■ How to complete this task:
Find the word "agent" in the material below and gather every line that contains it.

■ Data for the task:
+++++

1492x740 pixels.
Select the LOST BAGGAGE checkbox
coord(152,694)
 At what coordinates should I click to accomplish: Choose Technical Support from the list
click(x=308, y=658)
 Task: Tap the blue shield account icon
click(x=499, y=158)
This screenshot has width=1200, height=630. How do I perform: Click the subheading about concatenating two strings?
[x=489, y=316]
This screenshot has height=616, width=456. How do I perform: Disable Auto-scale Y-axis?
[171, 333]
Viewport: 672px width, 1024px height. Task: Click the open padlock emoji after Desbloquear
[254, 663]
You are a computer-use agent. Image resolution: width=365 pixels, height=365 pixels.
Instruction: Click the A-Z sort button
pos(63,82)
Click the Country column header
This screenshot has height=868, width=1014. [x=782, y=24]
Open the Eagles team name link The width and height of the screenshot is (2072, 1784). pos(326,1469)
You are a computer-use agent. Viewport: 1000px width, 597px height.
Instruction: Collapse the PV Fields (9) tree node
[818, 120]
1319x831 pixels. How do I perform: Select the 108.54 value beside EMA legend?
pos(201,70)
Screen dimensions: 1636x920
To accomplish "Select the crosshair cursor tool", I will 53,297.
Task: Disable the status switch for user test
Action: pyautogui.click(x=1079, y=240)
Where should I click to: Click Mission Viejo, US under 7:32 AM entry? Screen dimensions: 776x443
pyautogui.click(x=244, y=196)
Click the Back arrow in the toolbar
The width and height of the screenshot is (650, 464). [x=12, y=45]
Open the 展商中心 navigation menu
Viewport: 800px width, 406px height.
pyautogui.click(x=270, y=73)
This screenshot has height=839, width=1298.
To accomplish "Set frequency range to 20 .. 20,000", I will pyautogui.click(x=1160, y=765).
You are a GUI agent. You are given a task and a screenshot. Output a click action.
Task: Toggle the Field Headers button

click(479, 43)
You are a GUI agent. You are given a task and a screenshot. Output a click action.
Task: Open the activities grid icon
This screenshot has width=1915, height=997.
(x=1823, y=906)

+++++

■ Response to the exercise:
You are a computer-use agent. Image resolution: width=365 pixels, height=365 pixels.
You are a computer-use agent. Viewport: 1000px width, 597px height.
You are a GUI agent. You are given a task and a screenshot. Output a click action.
You are a GUI agent. You are given a task and a screenshot. Output a click action.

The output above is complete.